None of this surprises me, indeed when I wrote my last post on Estonia, back in February, it seemed to be an increasingly likely outcome.
But as Fitch pointed out when they raised their Estonia outlook, while eurozone membership looks increasingly possible it is not yet certain. Fitch warned in their report that even if Estonia meat all the formal Maastricht reference criteria for euro entry there is still a risk that the European authorities' interpretation of these same criteria could lead them to reject Estonia's application. According to Fitch, in Estonia's case uncertainty surrounded whether the idea of "sustainable price performance" was going to be consistent with the deflation which is to be expected from such a severe recession, after inflation had so recently been in the double digit range. The agency also added that one-off measures taken by the government to reduce the budget deficit in 2009 could also count against it in the EU authorities' judgment of whether the medium-term budget plans are credible.

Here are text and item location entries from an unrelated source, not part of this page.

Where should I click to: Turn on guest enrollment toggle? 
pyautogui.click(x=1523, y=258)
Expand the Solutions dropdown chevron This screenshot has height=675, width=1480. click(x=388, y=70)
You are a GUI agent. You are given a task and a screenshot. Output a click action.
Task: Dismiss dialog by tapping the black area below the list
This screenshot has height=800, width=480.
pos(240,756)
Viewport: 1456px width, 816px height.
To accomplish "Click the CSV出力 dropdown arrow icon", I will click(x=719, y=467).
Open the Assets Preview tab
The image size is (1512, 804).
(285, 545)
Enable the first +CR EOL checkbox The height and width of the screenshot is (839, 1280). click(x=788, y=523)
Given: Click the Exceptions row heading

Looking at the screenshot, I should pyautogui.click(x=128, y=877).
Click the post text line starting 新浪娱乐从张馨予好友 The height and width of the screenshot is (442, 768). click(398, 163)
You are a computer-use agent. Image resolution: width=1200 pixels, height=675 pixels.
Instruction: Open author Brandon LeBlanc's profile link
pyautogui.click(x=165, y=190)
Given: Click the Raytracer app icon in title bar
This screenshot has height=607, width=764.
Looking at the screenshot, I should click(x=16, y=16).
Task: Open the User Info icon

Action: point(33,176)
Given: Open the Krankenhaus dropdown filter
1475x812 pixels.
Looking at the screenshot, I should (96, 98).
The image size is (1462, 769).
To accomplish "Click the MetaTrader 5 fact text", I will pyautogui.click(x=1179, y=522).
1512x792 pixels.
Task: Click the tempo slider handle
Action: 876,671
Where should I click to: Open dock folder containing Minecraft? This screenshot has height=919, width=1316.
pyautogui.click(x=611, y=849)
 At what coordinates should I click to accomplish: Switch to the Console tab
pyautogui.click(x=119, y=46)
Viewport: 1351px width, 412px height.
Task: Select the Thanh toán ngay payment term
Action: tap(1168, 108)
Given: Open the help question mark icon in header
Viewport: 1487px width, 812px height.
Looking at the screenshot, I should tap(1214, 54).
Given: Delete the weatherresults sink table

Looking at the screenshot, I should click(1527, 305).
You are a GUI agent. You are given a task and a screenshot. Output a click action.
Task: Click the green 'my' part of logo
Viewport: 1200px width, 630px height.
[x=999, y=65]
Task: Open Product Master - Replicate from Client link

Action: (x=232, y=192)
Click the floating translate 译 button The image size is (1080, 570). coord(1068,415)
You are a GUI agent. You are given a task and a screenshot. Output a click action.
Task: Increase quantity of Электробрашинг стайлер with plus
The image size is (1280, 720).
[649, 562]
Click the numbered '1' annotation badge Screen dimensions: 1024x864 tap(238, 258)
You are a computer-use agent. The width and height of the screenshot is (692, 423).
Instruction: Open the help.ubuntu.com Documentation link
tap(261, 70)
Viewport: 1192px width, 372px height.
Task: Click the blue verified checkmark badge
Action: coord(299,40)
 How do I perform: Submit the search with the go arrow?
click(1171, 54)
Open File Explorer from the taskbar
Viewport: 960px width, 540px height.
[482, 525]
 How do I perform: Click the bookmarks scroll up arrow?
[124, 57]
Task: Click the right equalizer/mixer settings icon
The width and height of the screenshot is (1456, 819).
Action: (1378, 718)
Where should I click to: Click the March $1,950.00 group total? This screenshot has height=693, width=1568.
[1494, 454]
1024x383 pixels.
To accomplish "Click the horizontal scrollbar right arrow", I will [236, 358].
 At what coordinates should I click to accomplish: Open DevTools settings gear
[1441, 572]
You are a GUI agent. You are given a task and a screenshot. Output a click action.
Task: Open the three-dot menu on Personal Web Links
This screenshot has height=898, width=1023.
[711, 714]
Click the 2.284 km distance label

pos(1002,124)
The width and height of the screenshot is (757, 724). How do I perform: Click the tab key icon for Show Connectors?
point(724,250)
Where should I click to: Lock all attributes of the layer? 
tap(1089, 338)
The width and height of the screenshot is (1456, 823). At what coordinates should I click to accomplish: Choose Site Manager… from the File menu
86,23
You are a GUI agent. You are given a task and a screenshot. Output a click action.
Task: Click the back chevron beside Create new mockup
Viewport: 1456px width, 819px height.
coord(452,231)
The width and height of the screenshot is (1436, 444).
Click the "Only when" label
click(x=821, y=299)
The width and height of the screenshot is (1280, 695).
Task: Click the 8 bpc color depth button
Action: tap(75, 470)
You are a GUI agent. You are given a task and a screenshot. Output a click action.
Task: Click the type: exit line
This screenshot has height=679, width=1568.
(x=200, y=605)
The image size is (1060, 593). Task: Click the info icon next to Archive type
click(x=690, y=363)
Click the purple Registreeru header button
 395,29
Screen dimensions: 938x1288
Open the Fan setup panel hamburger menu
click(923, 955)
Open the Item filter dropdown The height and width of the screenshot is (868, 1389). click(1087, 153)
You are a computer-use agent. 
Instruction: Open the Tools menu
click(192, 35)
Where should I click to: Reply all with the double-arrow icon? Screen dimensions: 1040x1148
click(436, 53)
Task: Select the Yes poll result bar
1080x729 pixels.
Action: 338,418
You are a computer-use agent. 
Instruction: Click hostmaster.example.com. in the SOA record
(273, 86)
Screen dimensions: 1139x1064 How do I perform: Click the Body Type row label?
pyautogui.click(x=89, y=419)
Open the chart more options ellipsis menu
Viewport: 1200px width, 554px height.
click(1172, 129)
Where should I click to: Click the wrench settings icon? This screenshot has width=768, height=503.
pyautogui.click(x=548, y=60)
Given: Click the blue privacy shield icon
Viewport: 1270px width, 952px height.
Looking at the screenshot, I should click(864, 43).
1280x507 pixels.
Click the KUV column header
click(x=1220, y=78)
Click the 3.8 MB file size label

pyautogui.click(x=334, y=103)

The first point is an important one I think, and is reiterated by the ECB's own Jürgen Stark in an interview given to the German magazine Der Spiegel for this weekend: "But when taking on board new members, we will need to take an even closer look, concerning the data and the sustainability of convergence," he is quoted as saying.
Indeed if we go back to the 172 page EU Commission document leaked to the German magazine Der Spiegel last month, the EU Stability and Growth Pact is increasingly going to focus on issues surrounding competitiveness as well as on fiscal deficit ones. That is what the whole deabate over the Greek and Spanish economies which EU leaders are engaging in this week is all about. And any country which is not considered to be in completely good health under the SGP criteria is hardly likely to get the green light from the ECB and Ecofin.
It is obvious that the Estonian economy is still suffering from earlier structural distortions which have not yet been corrected. If we come to the consumer price index, this was only down about 2% in 2009, far short of the deflationary adjustment which will be needed to restore growth and competitiveness.
And to cap it all, for the first time since the start of the financial crisis, Moody's has chosen this, of all, moments to up its ratings outlooks for Lithuania, Latvia and Estonia. The decision was apparently based on the idea that the contraction has been stabilized (which it has), but as we are unfortunately about to see, stabilization and getting back to growth are not one and the same thing. In Estonia's case the more favourable rating was a reflection of the expectation that the country "will soon be able to join the eurozone":
Estonia’s “economy and banking sector are exhibiting signs of a gradual recovery,” Kenneth Orchard, a Moody’s analyst in London, said. “Equally important, the government’s impressive fiscal performance in 2009 means that Estonia is likely to be permitted to adopt the euro next year.”
And if I'm reading this report aright, Latvia just declared a 9% general government fiscal deficit for 2009, well above the 6.7% which was originally estimated. Cry victory if you will, but perhaps it would be prudent to wait till the war is actually over before you cry it too loudly.